• [AIM OF THE EXERCISE]
Recast the records below as a numbered list with one line per item, leaving out the blank lines.

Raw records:
• • • • • • •

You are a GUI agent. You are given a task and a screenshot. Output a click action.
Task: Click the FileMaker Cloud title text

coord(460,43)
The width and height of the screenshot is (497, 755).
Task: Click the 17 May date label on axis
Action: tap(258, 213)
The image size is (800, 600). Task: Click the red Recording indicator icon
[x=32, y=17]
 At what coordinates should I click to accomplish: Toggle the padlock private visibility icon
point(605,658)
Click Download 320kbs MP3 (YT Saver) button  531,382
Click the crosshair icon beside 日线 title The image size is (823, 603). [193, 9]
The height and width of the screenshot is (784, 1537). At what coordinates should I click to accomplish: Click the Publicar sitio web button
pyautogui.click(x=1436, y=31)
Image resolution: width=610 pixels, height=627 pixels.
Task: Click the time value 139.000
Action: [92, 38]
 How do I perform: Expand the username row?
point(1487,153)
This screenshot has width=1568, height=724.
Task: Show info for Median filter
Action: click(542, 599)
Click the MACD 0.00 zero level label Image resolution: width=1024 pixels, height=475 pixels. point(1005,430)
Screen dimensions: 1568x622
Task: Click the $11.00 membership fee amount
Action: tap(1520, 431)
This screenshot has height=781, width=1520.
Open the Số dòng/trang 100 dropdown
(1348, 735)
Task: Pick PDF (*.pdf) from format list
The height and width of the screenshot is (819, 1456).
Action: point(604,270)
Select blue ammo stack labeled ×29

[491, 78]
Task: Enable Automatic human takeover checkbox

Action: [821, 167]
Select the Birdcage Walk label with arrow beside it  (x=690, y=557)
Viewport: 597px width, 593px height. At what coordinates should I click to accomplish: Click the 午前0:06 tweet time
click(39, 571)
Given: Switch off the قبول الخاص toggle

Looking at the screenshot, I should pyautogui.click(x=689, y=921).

• • • • • • •

• [ANSWER]
1. You are a GUI agent. You are given a task and a screenshot. Output a click action.
2. Task: Click the FileMaker Cloud title text
3. coord(460,43)
4. The width and height of the screenshot is (497, 755).
5. Task: Click the 17 May date label on axis
6. Action: tap(258, 213)
7. The image size is (800, 600). Task: Click the red Recording indicator icon
8. [x=32, y=17]
9.  At what coordinates should I click to accomplish: Toggle the padlock private visibility icon
10. point(605,658)
11. Click Download 320kbs MP3 (YT Saver) button  531,382
12. Click the crosshair icon beside 日线 title The image size is (823, 603). [193, 9]
13. The height and width of the screenshot is (784, 1537). At what coordinates should I click to accomplish: Click the Publicar sitio web button
14. pyautogui.click(x=1436, y=31)
15. Image resolution: width=610 pixels, height=627 pixels.
16. Task: Click the time value 139.000
17. Action: [92, 38]
18.  How do I perform: Expand the username row?
19. point(1487,153)
20. This screenshot has width=1568, height=724.
21. Task: Show info for Median filter
22. Action: click(542, 599)
23. Click the MACD 0.00 zero level label Image resolution: width=1024 pixels, height=475 pixels. point(1005,430)
24. Screen dimensions: 1568x622
25. Task: Click the $11.00 membership fee amount
26. Action: tap(1520, 431)
27. This screenshot has height=781, width=1520.
28. Open the Số dòng/trang 100 dropdown
29. (1348, 735)
30. Task: Pick PDF (*.pdf) from format list
31. The height and width of the screenshot is (819, 1456).
32. Action: point(604,270)
33. Select blue ammo stack labeled ×29
34. [491, 78]
35. Task: Enable Automatic human takeover checkbox
36. Action: [821, 167]
37. Select the Birdcage Walk label with arrow beside it  (x=690, y=557)
38. Viewport: 597px width, 593px height. At what coordinates should I click to accomplish: Click the 午前0:06 tweet time
39. click(39, 571)
40. Given: Switch off the قبول الخاص toggle
41. Looking at the screenshot, I should pyautogui.click(x=689, y=921).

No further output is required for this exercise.